_Problem statement_
Change every "Identify the location of" in the entries below to "Point out" and give the entries again with nothing else altered.

_Source records_
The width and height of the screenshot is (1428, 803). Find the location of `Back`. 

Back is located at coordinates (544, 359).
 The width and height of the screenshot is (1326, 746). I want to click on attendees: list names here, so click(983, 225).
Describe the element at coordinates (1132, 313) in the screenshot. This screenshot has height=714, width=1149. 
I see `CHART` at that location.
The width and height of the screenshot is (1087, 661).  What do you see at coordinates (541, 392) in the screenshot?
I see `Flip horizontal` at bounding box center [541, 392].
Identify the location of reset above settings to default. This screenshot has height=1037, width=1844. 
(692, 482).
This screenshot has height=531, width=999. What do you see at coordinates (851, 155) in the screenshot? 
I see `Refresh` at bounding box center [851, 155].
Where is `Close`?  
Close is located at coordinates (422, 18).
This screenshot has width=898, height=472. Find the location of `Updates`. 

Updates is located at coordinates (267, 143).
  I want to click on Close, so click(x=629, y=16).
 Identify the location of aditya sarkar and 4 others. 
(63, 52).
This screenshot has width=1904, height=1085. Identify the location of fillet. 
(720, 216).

_Response to this task_
The width and height of the screenshot is (1428, 803). Find the location of `Back`. 

Back is located at coordinates (544, 359).
 The width and height of the screenshot is (1326, 746). I want to click on attendees: list names here, so click(983, 225).
Describe the element at coordinates (1132, 313) in the screenshot. This screenshot has height=714, width=1149. 
I see `CHART` at that location.
The width and height of the screenshot is (1087, 661).  What do you see at coordinates (541, 392) in the screenshot?
I see `Flip horizontal` at bounding box center [541, 392].
Point out reset above settings to default. This screenshot has height=1037, width=1844. 
(692, 482).
This screenshot has height=531, width=999. What do you see at coordinates (851, 155) in the screenshot? 
I see `Refresh` at bounding box center [851, 155].
Where is `Close`?  
Close is located at coordinates (422, 18).
This screenshot has width=898, height=472. Find the location of `Updates`. 

Updates is located at coordinates (267, 143).
  I want to click on Close, so click(x=629, y=16).
 Point out aditya sarkar and 4 others. 
(63, 52).
This screenshot has width=1904, height=1085. Point out fillet. 
(720, 216).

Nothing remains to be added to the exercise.